Why Obama won't protect the pika
Global warming could drive the cold-loving rodent to extinction. Why won't Obama call it 'endangered?'
The Obama administration this month declined to declare the rabbit-like American pika an endangered species, even though environmentalists say the cool-weather rodents are vanishing from the mountains of the West. Scientists say the pika could be the first mammal driven extinct by global warming, but the Obama administration says pikas have adjusted well to higher temperatures. Are environmentalists' fears overblown, or are pikas global warming's "canary in a coal mine"? (See the pika in the wilderness)

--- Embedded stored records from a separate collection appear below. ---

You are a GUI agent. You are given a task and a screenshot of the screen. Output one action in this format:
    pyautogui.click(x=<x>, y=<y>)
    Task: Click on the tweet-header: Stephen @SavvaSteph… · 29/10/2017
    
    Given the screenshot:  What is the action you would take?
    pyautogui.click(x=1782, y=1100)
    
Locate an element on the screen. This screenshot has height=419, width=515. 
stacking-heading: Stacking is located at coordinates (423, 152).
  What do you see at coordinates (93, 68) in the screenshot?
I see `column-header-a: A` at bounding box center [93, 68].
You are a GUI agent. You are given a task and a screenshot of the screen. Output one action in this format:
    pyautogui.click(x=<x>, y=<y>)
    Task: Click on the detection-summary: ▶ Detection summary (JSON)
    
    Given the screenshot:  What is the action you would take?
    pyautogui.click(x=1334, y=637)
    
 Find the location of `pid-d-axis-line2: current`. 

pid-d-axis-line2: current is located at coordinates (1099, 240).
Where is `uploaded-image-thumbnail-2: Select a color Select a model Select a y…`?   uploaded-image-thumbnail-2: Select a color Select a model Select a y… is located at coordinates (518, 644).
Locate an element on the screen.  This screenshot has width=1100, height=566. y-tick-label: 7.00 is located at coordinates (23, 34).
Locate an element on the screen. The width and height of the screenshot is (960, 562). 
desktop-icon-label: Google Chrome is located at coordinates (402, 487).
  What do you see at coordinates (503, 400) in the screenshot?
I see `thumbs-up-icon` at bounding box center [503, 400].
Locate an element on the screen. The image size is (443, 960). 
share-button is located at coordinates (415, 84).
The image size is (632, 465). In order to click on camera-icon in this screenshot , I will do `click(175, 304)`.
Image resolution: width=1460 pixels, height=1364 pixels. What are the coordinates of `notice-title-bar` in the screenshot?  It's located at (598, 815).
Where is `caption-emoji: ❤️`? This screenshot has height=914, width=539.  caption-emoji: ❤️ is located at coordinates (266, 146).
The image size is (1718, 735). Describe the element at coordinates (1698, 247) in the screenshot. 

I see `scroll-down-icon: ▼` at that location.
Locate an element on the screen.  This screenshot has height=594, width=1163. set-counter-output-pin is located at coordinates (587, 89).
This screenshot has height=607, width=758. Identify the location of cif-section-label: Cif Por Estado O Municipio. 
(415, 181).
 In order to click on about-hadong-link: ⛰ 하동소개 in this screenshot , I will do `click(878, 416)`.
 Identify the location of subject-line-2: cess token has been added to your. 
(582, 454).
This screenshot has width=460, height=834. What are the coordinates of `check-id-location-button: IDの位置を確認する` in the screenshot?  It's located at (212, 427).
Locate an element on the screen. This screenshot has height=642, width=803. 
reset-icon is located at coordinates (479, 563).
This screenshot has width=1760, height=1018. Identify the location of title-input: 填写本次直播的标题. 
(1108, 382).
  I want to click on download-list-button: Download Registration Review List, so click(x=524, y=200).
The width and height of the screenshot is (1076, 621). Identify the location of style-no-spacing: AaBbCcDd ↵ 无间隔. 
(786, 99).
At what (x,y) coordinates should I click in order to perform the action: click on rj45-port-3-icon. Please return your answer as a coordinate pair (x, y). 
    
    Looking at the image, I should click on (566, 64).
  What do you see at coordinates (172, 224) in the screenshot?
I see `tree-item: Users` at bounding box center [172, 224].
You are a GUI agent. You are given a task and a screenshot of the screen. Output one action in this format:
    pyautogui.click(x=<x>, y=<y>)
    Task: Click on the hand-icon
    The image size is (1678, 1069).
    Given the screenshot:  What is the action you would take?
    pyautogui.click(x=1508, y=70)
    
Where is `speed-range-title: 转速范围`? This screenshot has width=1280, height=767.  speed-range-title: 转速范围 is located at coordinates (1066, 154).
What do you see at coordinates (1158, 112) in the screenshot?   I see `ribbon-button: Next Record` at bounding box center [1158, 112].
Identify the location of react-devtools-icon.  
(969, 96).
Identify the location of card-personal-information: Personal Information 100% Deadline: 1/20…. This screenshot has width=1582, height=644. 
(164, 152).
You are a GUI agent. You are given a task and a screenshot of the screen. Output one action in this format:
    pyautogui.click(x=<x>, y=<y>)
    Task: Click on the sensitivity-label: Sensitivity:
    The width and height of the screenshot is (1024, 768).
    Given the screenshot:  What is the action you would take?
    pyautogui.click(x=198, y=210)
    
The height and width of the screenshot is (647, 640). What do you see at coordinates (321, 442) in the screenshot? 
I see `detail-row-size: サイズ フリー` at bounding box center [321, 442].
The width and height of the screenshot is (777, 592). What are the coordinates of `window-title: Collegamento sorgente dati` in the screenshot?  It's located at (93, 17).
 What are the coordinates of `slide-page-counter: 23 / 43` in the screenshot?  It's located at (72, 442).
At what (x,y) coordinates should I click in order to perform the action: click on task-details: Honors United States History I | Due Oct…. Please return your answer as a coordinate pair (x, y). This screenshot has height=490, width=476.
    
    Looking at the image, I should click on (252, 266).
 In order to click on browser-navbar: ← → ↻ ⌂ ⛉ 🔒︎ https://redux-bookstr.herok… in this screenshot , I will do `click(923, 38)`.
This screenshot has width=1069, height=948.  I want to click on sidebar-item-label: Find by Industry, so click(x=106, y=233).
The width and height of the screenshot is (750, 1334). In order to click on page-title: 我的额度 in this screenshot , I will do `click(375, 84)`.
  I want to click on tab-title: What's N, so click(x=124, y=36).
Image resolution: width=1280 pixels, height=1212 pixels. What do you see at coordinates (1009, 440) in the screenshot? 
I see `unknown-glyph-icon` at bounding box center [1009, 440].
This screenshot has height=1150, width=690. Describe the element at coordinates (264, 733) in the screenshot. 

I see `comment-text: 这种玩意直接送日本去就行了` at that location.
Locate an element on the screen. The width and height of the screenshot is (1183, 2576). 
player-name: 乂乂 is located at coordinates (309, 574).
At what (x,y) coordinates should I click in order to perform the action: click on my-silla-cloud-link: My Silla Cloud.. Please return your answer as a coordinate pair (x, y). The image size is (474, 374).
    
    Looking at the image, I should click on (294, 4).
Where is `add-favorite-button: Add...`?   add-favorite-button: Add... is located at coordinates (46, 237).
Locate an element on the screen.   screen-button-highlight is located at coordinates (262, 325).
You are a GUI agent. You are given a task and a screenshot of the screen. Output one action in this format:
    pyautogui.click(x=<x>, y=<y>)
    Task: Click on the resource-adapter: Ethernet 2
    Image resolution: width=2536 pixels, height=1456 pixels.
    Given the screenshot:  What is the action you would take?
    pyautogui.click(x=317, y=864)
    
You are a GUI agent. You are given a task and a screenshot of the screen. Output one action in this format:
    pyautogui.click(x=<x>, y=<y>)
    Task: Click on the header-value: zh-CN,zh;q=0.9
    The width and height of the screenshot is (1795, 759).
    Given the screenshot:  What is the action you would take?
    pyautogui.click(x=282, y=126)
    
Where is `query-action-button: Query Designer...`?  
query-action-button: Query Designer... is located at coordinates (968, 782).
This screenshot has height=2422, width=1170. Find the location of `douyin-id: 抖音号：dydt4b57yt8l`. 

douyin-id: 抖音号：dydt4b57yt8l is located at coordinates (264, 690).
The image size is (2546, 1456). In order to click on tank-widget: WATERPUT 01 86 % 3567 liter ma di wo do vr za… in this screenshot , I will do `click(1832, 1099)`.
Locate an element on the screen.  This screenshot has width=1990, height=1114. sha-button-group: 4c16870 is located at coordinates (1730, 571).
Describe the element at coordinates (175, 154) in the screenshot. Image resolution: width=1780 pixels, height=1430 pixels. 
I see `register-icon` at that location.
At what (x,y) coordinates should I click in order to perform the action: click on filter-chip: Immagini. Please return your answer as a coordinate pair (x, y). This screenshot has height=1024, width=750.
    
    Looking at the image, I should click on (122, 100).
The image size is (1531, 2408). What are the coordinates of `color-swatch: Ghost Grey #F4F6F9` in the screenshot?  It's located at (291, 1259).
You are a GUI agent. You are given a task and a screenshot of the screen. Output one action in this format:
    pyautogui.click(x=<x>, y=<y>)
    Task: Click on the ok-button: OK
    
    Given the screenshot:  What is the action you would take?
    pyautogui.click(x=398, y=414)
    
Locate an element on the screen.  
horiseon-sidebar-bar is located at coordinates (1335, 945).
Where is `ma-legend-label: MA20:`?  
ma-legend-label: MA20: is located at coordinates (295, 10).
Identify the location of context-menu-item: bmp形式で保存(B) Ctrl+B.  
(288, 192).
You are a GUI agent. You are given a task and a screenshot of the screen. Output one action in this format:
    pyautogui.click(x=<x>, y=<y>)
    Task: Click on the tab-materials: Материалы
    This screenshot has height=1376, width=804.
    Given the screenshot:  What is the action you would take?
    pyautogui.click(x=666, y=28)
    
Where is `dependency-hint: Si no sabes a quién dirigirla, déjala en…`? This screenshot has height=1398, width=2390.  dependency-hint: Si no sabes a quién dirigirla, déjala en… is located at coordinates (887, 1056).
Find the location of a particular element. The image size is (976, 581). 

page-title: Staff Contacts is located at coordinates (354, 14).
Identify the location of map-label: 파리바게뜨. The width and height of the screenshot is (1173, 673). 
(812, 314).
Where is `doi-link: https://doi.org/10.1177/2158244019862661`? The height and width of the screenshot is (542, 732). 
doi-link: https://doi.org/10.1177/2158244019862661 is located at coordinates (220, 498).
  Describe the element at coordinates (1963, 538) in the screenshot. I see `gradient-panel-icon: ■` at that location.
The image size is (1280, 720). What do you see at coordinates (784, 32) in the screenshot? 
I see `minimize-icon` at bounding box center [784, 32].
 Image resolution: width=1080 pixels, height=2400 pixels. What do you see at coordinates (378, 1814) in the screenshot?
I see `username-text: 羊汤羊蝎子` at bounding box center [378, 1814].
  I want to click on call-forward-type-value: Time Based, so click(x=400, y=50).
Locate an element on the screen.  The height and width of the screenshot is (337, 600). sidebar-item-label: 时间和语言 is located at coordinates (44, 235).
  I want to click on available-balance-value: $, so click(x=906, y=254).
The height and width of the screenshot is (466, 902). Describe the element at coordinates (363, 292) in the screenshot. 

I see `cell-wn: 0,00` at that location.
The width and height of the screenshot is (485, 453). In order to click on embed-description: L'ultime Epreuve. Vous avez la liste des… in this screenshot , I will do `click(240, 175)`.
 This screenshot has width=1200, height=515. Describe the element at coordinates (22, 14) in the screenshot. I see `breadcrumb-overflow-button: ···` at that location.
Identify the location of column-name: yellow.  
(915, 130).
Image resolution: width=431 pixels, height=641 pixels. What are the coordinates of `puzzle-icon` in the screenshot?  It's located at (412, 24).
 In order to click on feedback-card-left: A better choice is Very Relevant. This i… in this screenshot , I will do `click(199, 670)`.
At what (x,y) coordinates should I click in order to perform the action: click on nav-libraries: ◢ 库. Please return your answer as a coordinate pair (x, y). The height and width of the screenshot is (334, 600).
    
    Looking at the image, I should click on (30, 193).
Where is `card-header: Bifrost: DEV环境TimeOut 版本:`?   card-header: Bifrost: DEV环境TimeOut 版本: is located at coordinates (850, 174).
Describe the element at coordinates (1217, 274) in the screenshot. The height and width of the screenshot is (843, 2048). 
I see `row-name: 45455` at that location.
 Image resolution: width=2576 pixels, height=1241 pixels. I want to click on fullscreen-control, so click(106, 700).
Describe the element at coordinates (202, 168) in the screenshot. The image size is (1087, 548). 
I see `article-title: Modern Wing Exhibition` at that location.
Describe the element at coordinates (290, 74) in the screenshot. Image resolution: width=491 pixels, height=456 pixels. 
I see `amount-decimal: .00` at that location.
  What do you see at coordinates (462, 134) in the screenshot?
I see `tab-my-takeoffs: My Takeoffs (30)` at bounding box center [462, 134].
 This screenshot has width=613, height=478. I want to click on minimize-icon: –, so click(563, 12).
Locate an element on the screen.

Obama's letting politics trump science: Government scientists know that pikas are threatened by climate change, says RL Miller at Daily Kos. The snowpack they need for insulation is melting, so many pikas are freezing to death. Democrats complained that "politics trumped science" under George W. Bush, but "Obama seems no better."
"Obama won't protect pika endangered by climate change"
Environmentalists are using pikas to hype their cause: The climate-change zealots are at it again, says Erik Rush in the Fort Collins Coloradoan. Biologists only say global warming is a "potential" threat to pikas, and the science regarding global warming itself isn't even settled yet. So clearly this is just another case of overhyped environmentalist propaganda.
"It's not settled science yet, data suggests"
Protecting the tiny pika has big implications: Even if the mountain pika is directly threatened by global warming, making it an endangered species opens a "huge can of worms," say the editors of the Yellowstone Insider. With the designation, the tiny rodent's plight could be used to oppose "wide swaths" of development and emissions that might cause global warming. That's an awfully big "load for a tiny rodent to bear, so it's no surprise the Fed demurred."